Don't be too upset, nothing good ever comes out of Miami anyway.  ...............


----------



## GoalGetter (Oct 7, 2004)

Katia7 said:
			
		

> I worked the legs yesterday, not today.  I'm always staving the NEXT days (weird  ).  I didn't even workout today.. too sore.
> I am raising my cals to 1300-1400 or so though
> I'm going to try to make a meal plan in advanced for tomorrow, maybe you could critique it for me?


 Just try not to cram 1100 of them into your first meal of the day!


----------



## GoalGetter (Oct 7, 2004)

MaxMirkin said:
			
		

> Don't be too upset, nothing good ever comes out of Miami anyway.  ...............


 You got that right.


----------



## Katia7 (Oct 7, 2004)

> Don't be too upset, nothing good ever comes out of Miami anyway. ...............



If you only new about the shithole I live in.


----------



## GoalGetter (Oct 7, 2004)

Katia7 said:
			
		

> Oh and I'm also all frusterated today. I was offered a job in Miami, FL (I've been wanting to move for the longest time now), so I was all excited and then found out that although they calls this position "graphic design" it's not that at all, its just a sales position with a little bit of design envolved.


 Was this the one we talked about? I missed your inst. message yesterday. Tell me about it.


----------



## Katia7 (Oct 7, 2004)

> You got that right.


I wasn't planning on that  lol.
Honestly, I could eat more.


----------



## MaxMirkin (Oct 7, 2004)

Katia7 said:
			
		

> If you only new about the shithole I live in.


Detroit?  I've heard horror stories.


----------



## Katia7 (Oct 7, 2004)

> Detroit? I've heard horror stories.


Wow, how did you know??? spooky! 
Not really Detroit, but not far from there.  I'm dying of boredome here though.


----------



## MaxMirkin (Oct 7, 2004)

Katia7 said:
			
		

> Wow, how did you know??? spooky!
> Not really Detroit, but not far from there.  I'm dying of boredome here though.
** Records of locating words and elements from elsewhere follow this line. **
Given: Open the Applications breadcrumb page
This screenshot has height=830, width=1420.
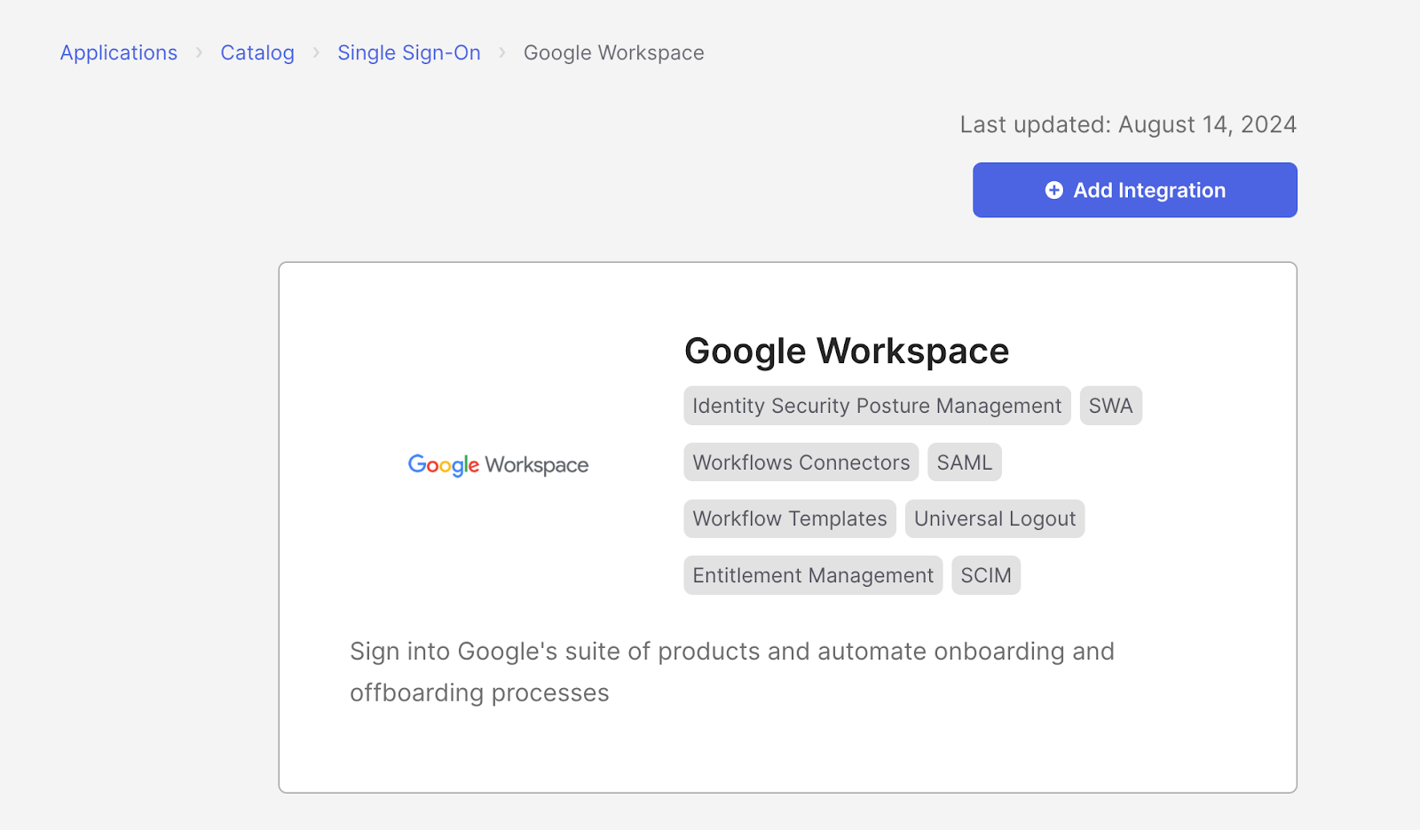Looking at the screenshot, I should coord(118,53).
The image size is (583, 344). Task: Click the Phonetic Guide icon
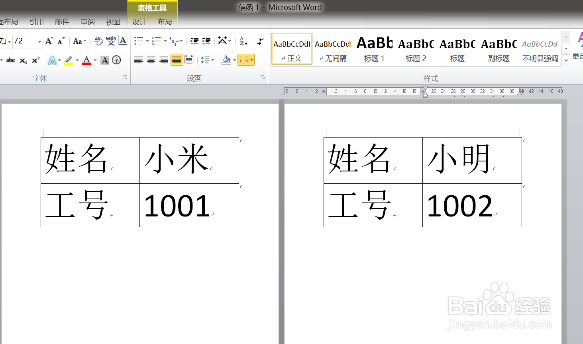111,41
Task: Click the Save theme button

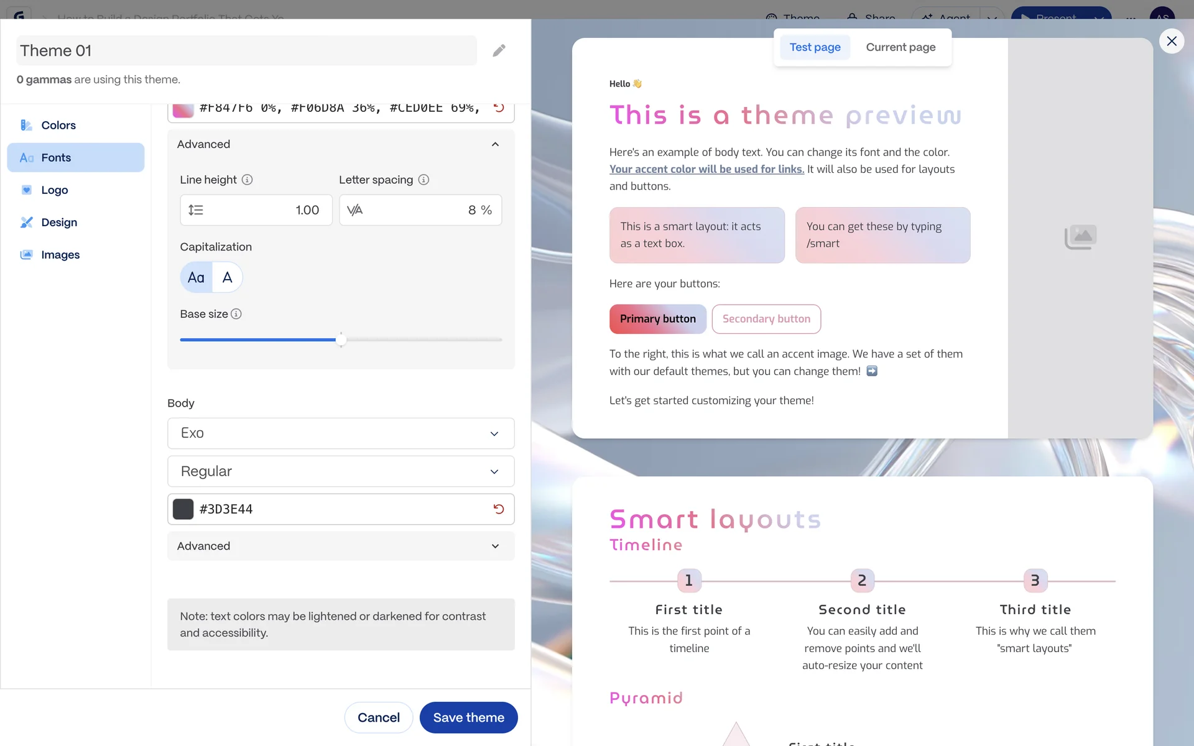Action: (x=468, y=717)
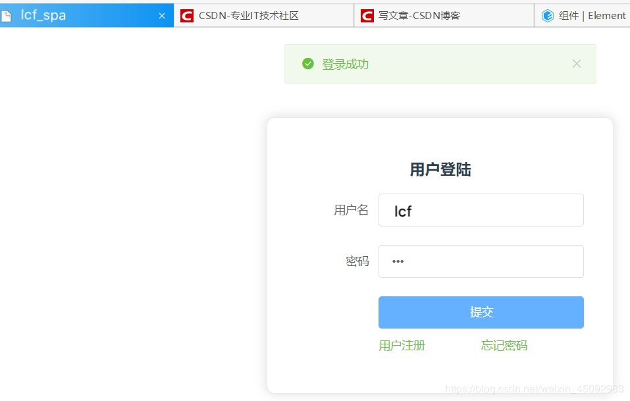Click the password input field
The image size is (630, 401).
click(x=481, y=261)
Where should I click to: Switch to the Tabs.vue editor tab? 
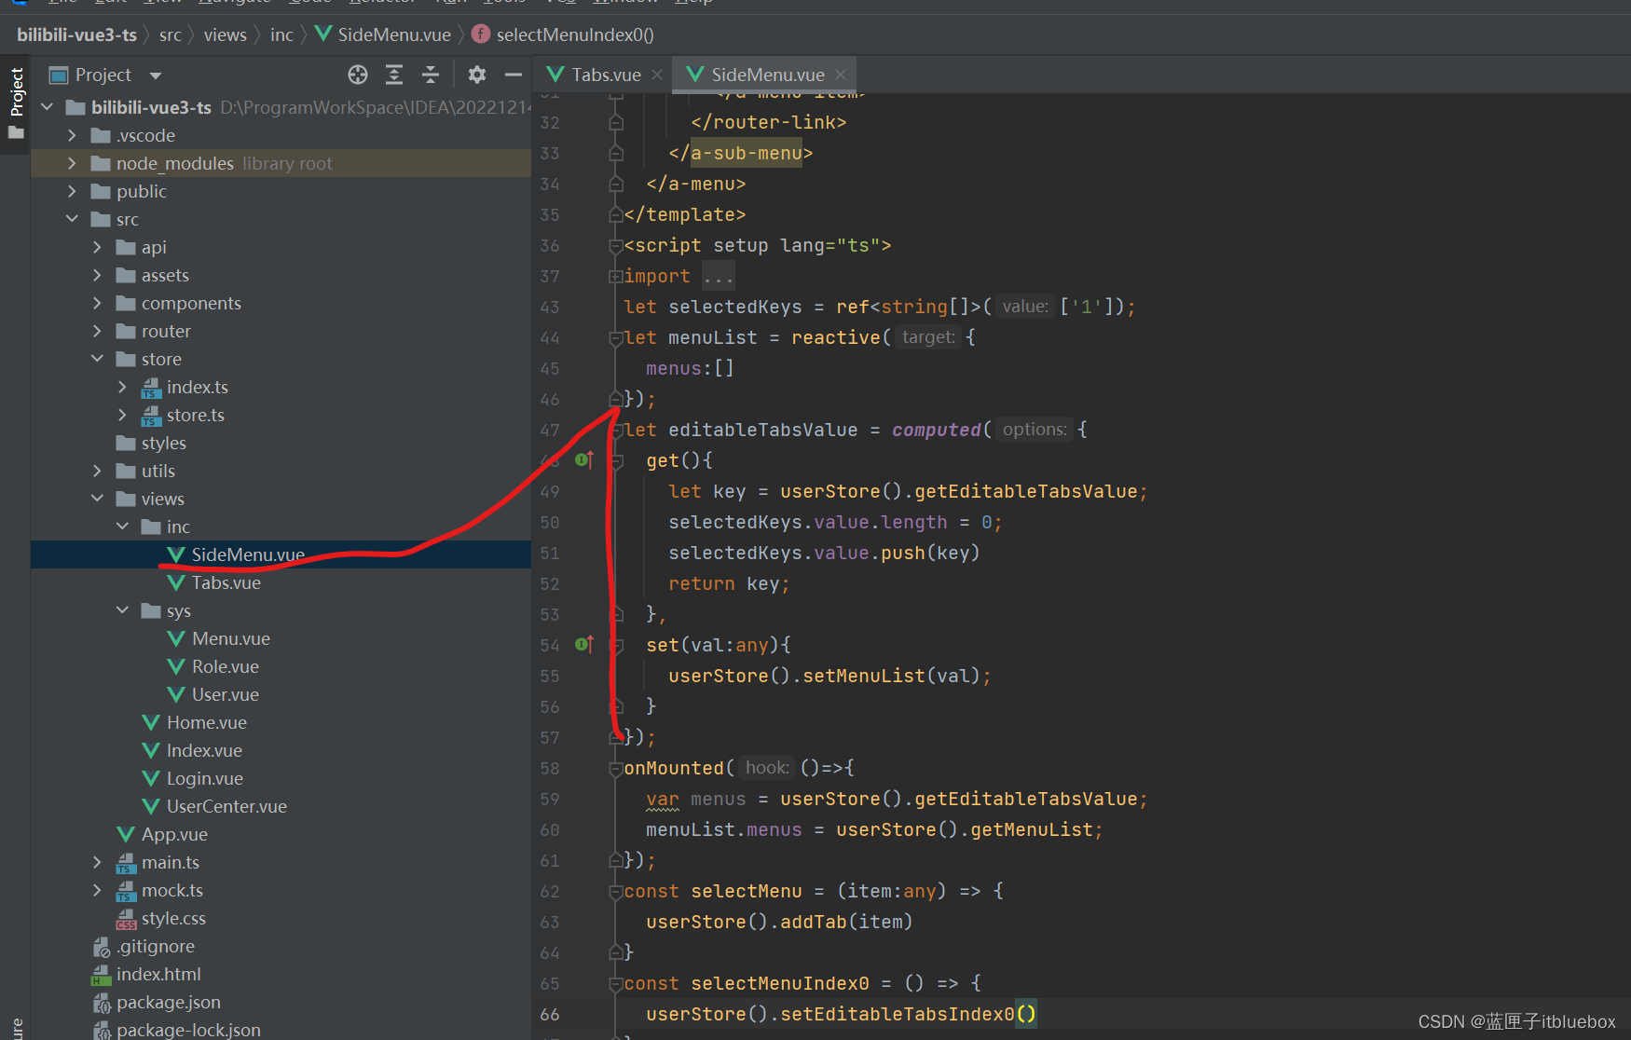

Are there a lot of Russian people there?


----------



## Katia7 (Oct 7, 2004)

Not a lot like NY, but there are quiet a few.


----------



## Katia7 (Oct 7, 2004)

Diet plan for a critique
This comes to 1350 calories.
The Fruit-Eze is a dried fruit spread that I have to take at least 2T of per day (does't have to be all at ones though), and it can't be combined with meats/fish/dairy. It's just a mixture of prunes, raisins, and figs (2T= 100 cals 1p/25c/0f).
Keep in mind that I can't have eggs, dairy, oats, sweet potatoes, rice or corn.
Ok here goes...

10:00
Waffle:
1/4c whole wheat flower
1T vanilla extract
1/4c blueberries
1T apples sauce
1/4c goat's yogurt (33cals 2p/3c/2f)
stevia

11:30
EmergenC drink (vitamin C drink... 25cals 0p/6c/0f)

2:00 PWO
3oz chicken (measured cooked)
1/2c spelt or buckwheat nuddles
broccoli, pepper, spinach
1/2c chicken broth
2T soy sauce +1tsp orange juice + stevia

3:30
3oz fish
1T soy sauce
broccoli, spinach
1tsp flax oil
large apple

6:30
3oz tuna
1 pita
1T ground flax seed
1T soy sauce +stevia
cucumber, pickle

8:30
1/2 pita
2T Fruit Eze (100 cals 1p/25c/0f)
1 capsule Lecithin (10 cals)


----------



## Katia7 (Oct 8, 2004)

I finally uploaded my website with my work today  so I'm pretty excited about that.  It still needs some fixing, but over all I'm pretty happy with it.
my site 

Did some cardio today.  Just realised how RED my face gets lol... feels like it would glow in the dark lol

Diet is still a bit off.  I didn't really keep track of it today, but made healthy choices so it should be OK.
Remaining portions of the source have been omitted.